The conference was designed to survey as many approaches to material textuality as possible, across as many periods and disciplines as possible. Many of the panels were accordingly diverse in content. ‘Making Maps’ took us from medieval world maps (Alfred Hiatt), via a conflict between cartographers in the Lake District (Heather Glen), to the rise and rise of the Ordnance Survey (Rachel Hewitt). A panel on what happens to texts when they cross national borders set out from late Arthurian cycles (Miriam Muth), moved on to consider the exchanging of texts in early modern diplomatic contexts (Joanna Eastwood), and concluded with a paper on the marketing of women’s Arab anglophone fiction (Rachel Bower). Gary Tomlinson pushed the conference’s chronological boundary at one end, taking us into the current state of thinking about the forms of cognition embodied in 1.5 million-year-old tools, while at the other extreme there were explorations of hypertext novels (Rose Hepworth), RSC souvenirs (Hester Lees-Jeffries), and CGI movies (Ian Christie).

Even those panels that attempted to stay within period boundaries were usually stymied, by accident or design. ‘Writer’s Remains’, which began with papers on romantic literary souvenirs (Samantha Matthews) and the cult of the annotated book (Rea Köppel), finally moved on to consider the way in which we represent eighteenth- and nineteenth-century writers through their shrines—Shandy Hall (Patrick Wildgust) and the Clare House (Paul Chirico). A session which moved deftly through the censorship of James Joyce’s writings in serial form (Rosie Šnajdr), the visual codes of the modernist magazine (Andrew Thacker), and the relative materality or immateriality of T. S. Eliot’s letters (Hugh Haughton) ended with a bravura jeremiad concerning the likely fate of literary studies in the age of the E-Reader (Robin Schulze). A concern with the transformative potential of digital media, for good and ill, was also at the heart of the most controversial session of the conference—a panel on ‘The Future of the Library’, in which David McKitterick and A.S.G. Edwards weighed the value of costly digitization projects against the more traditional work that rare books libraries do in cataloguing, conserving, and managing access to texts.

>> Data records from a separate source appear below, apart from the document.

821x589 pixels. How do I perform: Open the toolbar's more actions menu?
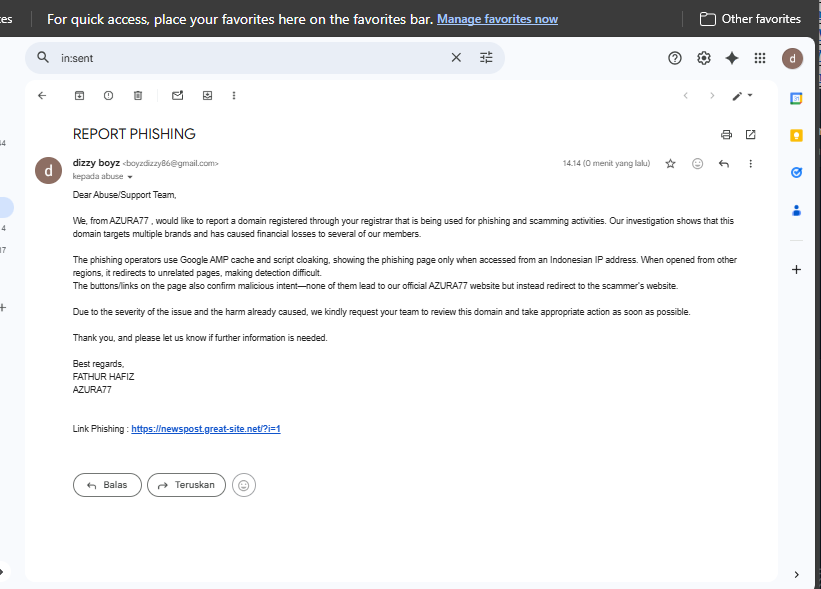234,95
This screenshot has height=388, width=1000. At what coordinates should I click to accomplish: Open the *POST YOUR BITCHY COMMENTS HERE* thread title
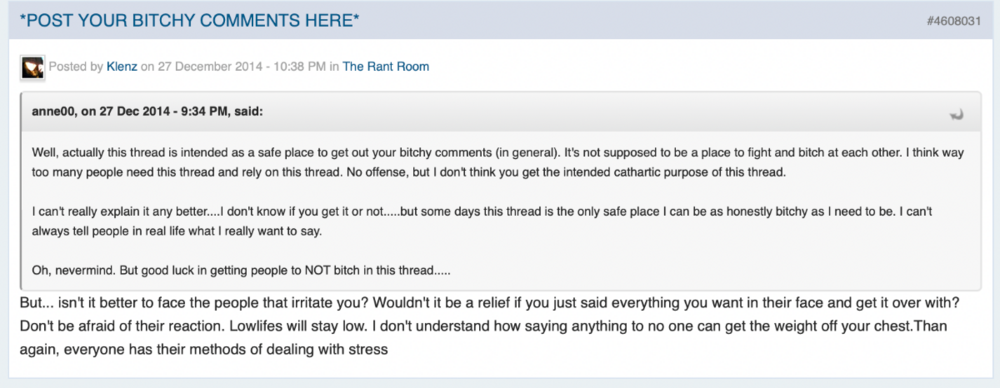[189, 20]
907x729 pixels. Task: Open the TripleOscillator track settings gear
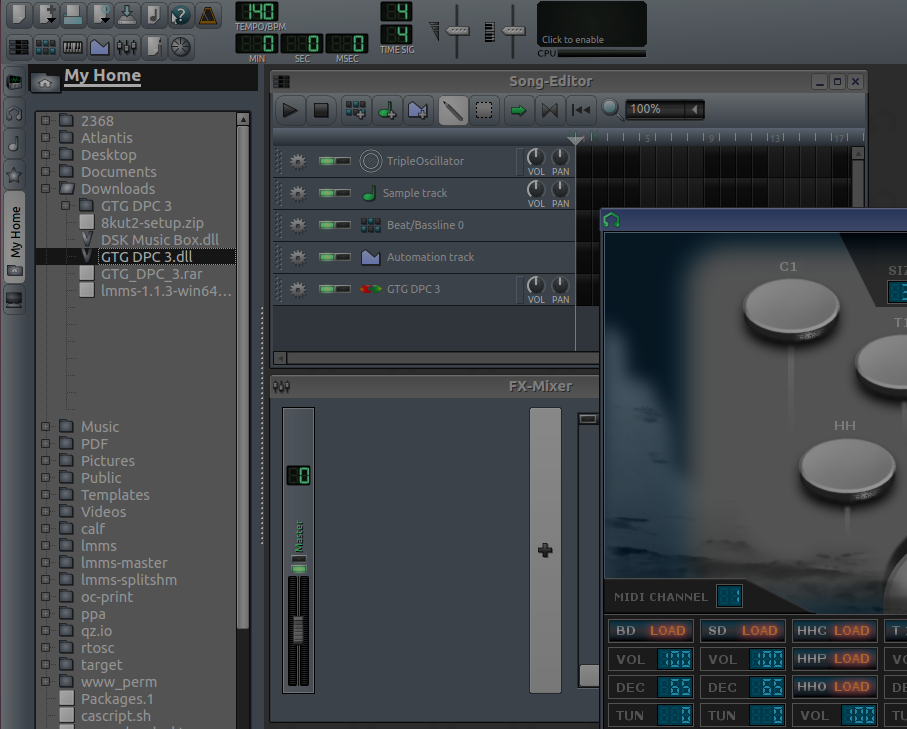coord(298,161)
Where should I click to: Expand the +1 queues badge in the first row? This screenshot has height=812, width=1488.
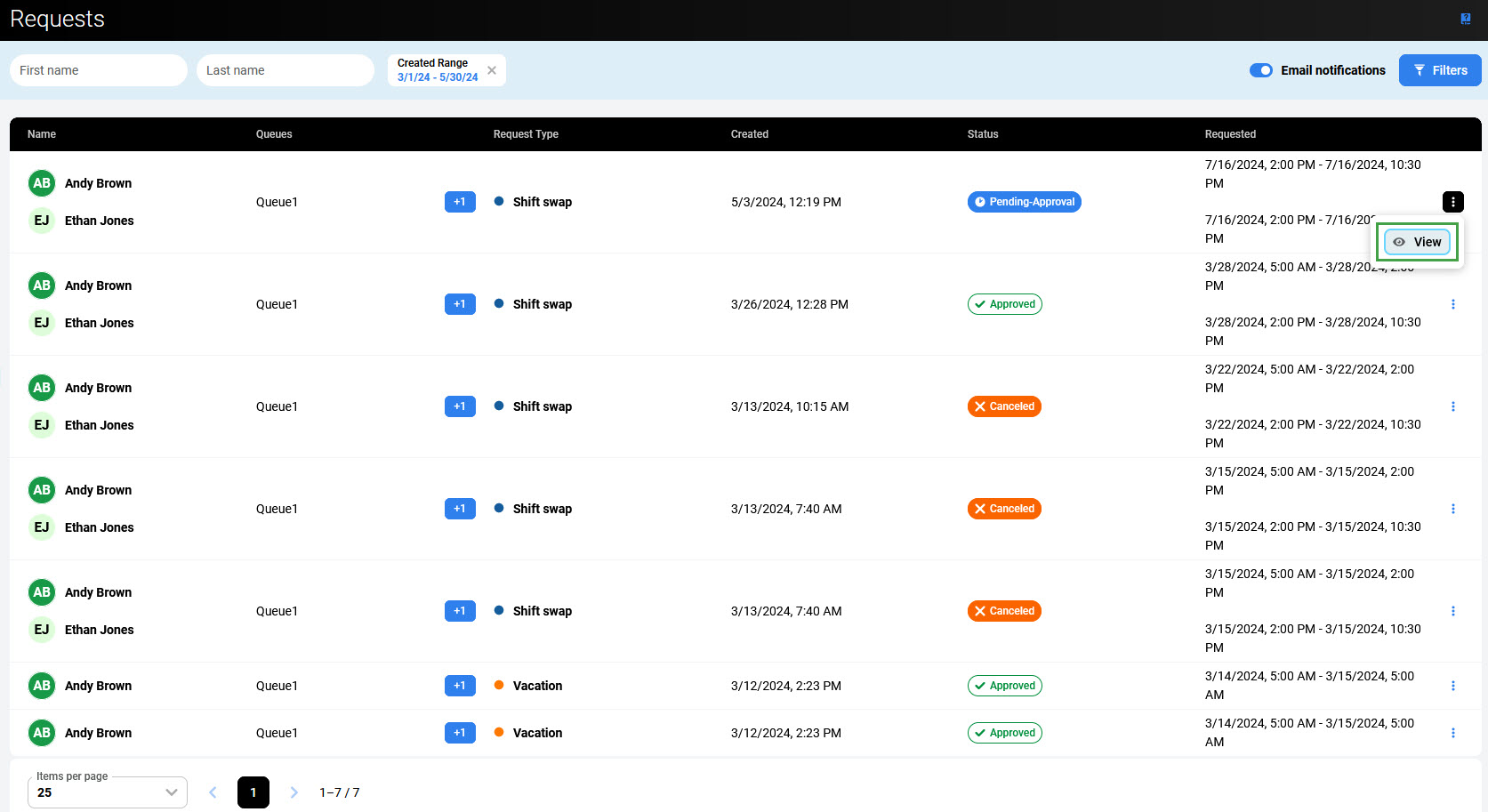coord(460,202)
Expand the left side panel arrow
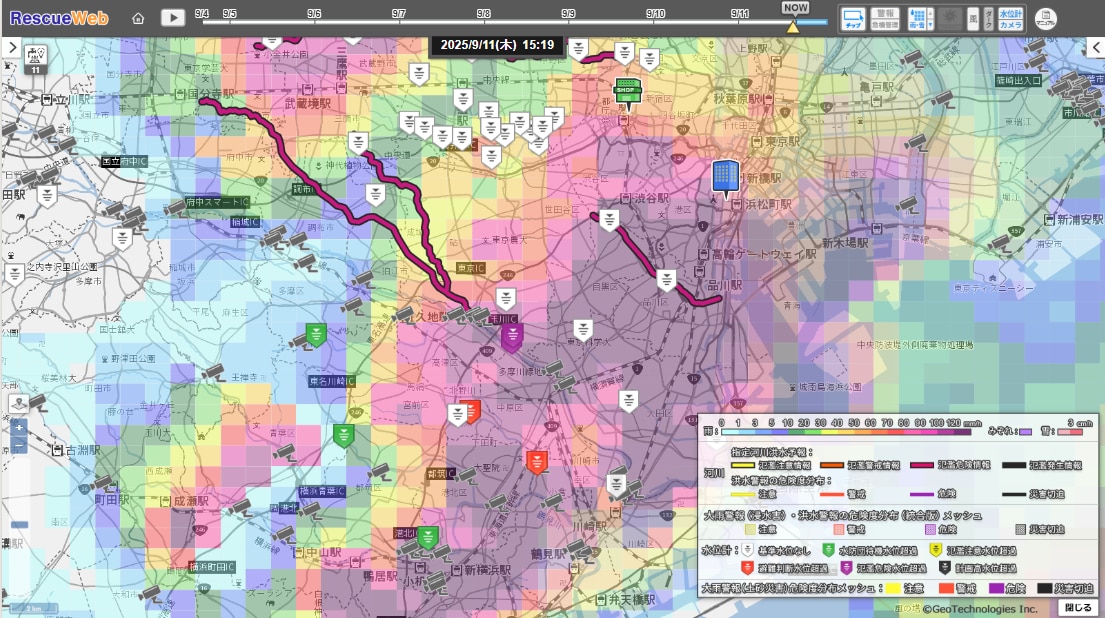This screenshot has height=618, width=1105. click(x=10, y=47)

Another aim of the conference was to press into areas that might be thought liminal or extraneous to its project, and to test how far the notion of ‘text’ in particular might usefully be extended. Thus we heard papers on the history of cinematic representation (David Trotter, Ian Christie); on the relationship between music, material culture, and the written transcription of sound (Flora Dennis, Ardis Butterfield, Stefano Castelvecchi); and on the power of palm-leaves, photographs, buildings and cityscapes to unsettle our sense of colonial history (Sujit Sivasundaram, Andrew Jarvis, Su Lin Lewis). There were numerous correctives to the logocentrism implicit in ‘textuality’: papers on scientific illustration (Sachiko Kusukawa, Katharine Fletcher), graphic satire (Adam Morton), and the enigmatic ‘Fylfot’ commissioned by an early modern gentleman for his memorial in stained glass (Juliet Fleming). Several contributors explored relationships between writing and memory (Ruth Ahnert, Désha Amelia Osborne, Trudy Ko, Joanna Bellis), while Lucy Razzall examined the hidden filaments connecting early modern texts to relics.

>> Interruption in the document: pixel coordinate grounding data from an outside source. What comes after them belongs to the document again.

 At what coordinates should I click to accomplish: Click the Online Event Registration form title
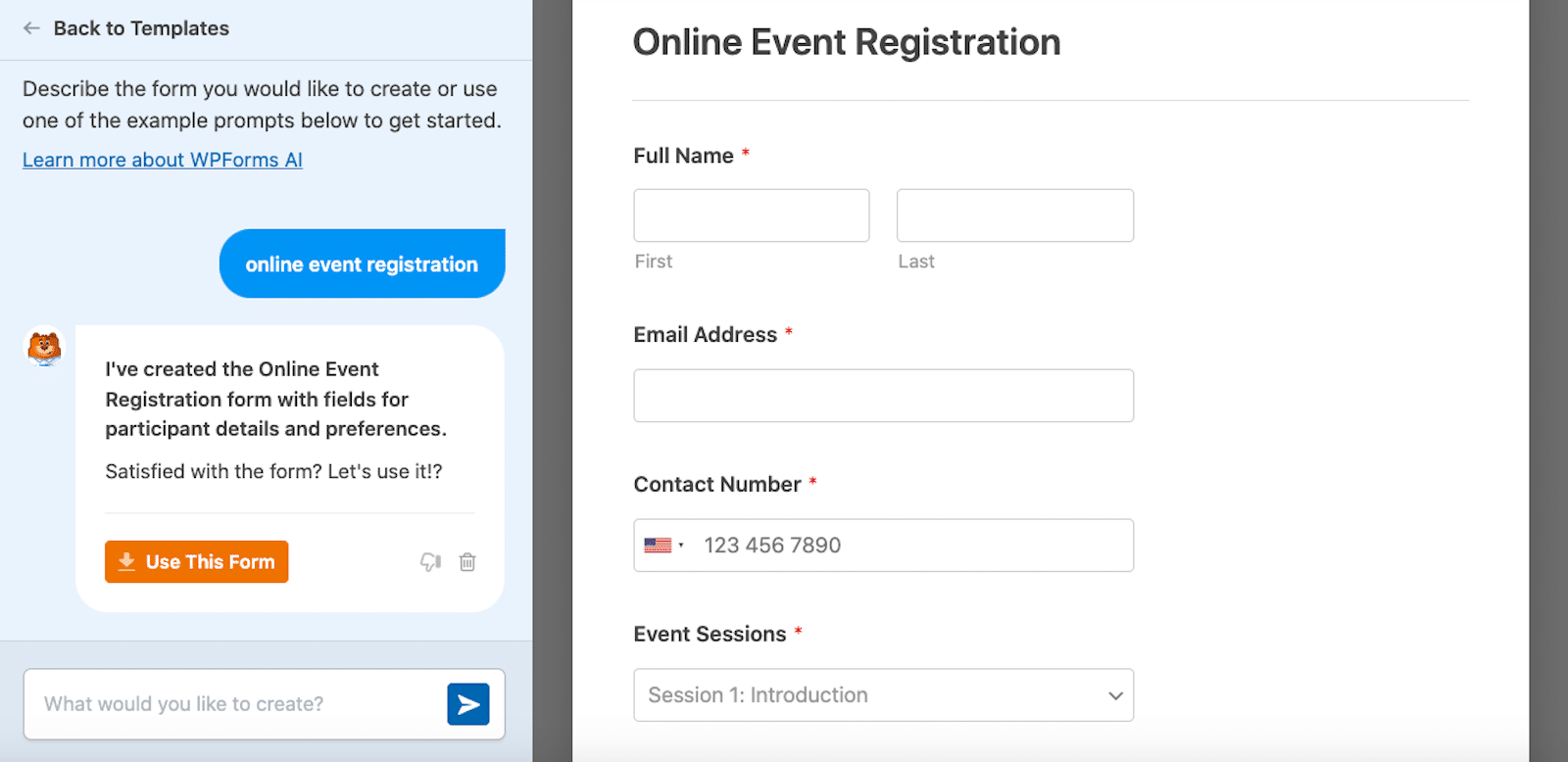coord(846,41)
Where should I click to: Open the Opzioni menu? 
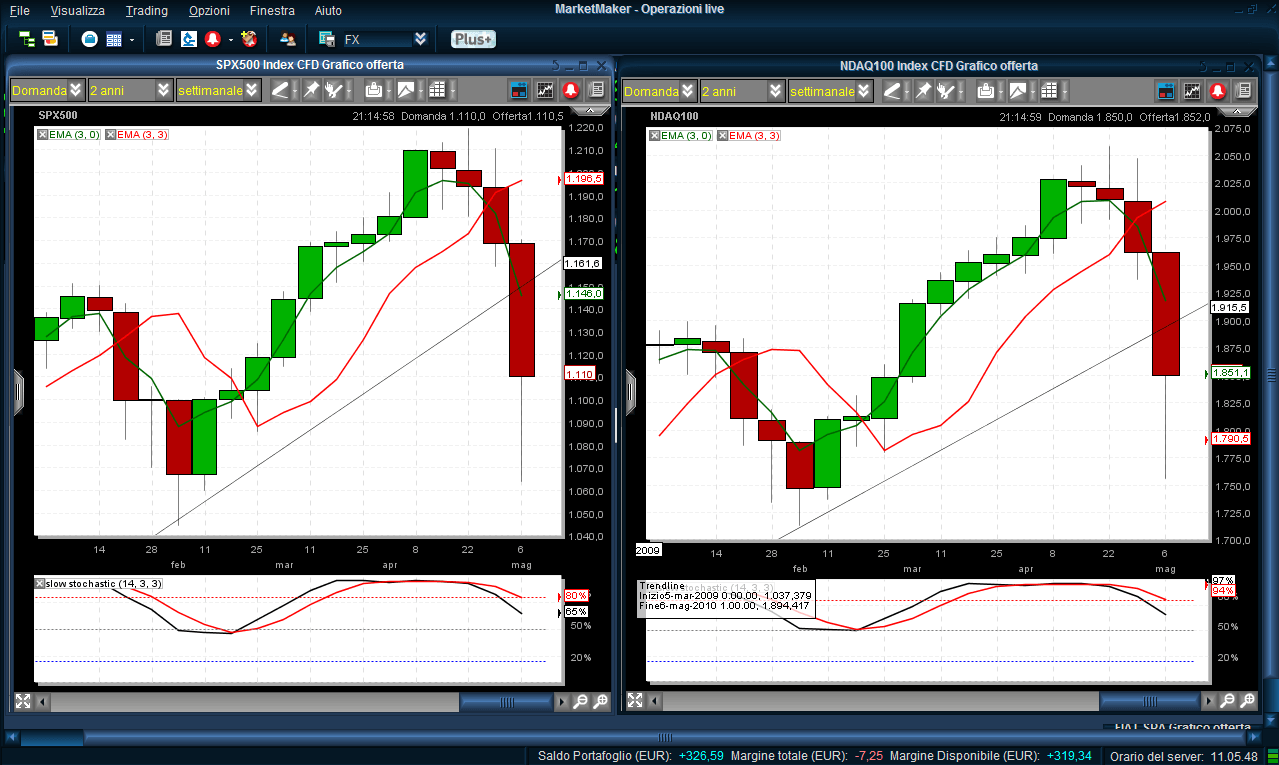[209, 11]
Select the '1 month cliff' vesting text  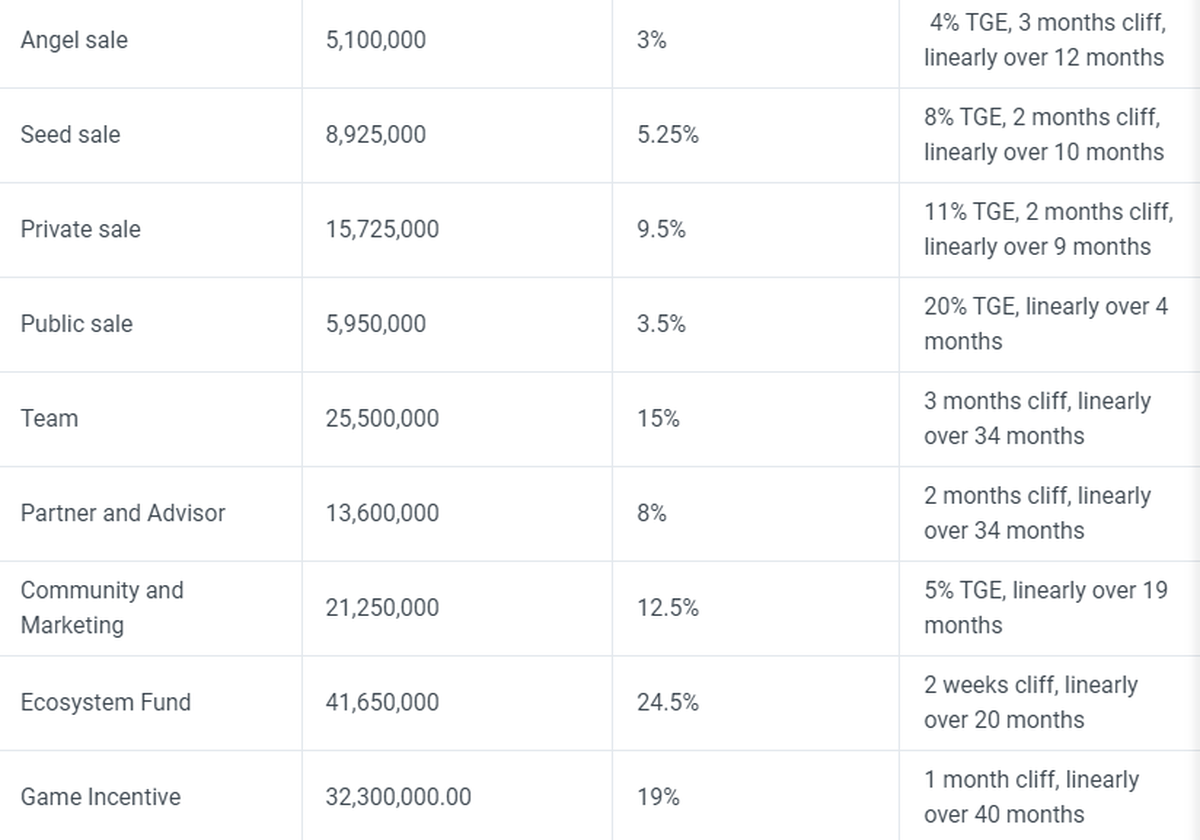[1030, 797]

Other speakers brought a density of critical attention to bear on words that writers chose to erase (Abigail Williams, Gavin Alexander), and on the development of new kinds of rupture between words (Henry Woudhuysen). Molly Murray reinvigorated formalist critical modes by replacing the well-wrought urn/stanza with a well-sealed prison-cell. A panel on editing displayed the kinds of sharp scholarly detective-work that might be demanded by a parliamentary speech (Richard Serjeantson), an official letter (Andrew Zurcher), and a medieval gloss (Paul Russell). The aim of many of these papers was to train our attention on the invisible; to render what had appeared to be transparent freshly and helpfully opaque.

The two days of the conference were each rounded off with plenary talks that were intellectual firework-displays of the highest order. On the first day, Leah Price gave us a foretaste of her impending counterblast against ‘bookish liberalism’—that mythology which obliges us to think of all our reading experiences as transformative encounters with a book that we have chosen and which has chosen us. Price replaced the received image of the nineteenth-century as the ‘age of the novel’ with a more accurate account of it as the age of the religious tract, and paid detailed attention to past cultural anxieties about what your servants might be reading when they are supposed to be dusting your bookshelves; in the process, she set a new agenda for work in the history of the book. On the second day, Peter Stallybrass argued that ‘the history of the book’ was an entirely inadequate label for the study of hands and presses that were, most of the time, not producing books at all. Printers generated their profits not through books, but through jobbing work (forms, receipts, indulgences) which required completion by hand—an emblem of the way in which print as an institution created manuscript as a category. And a whole species of press-products that look like books—including the early texts of Shakespeare’s plays—were no such thing; rather, they were pamphlets, which because they were not made to be bound were not made to survive. Instead of the history of the book, then, we are left with the non-history of the non-book—in many ways a more vibrant object of enquiry.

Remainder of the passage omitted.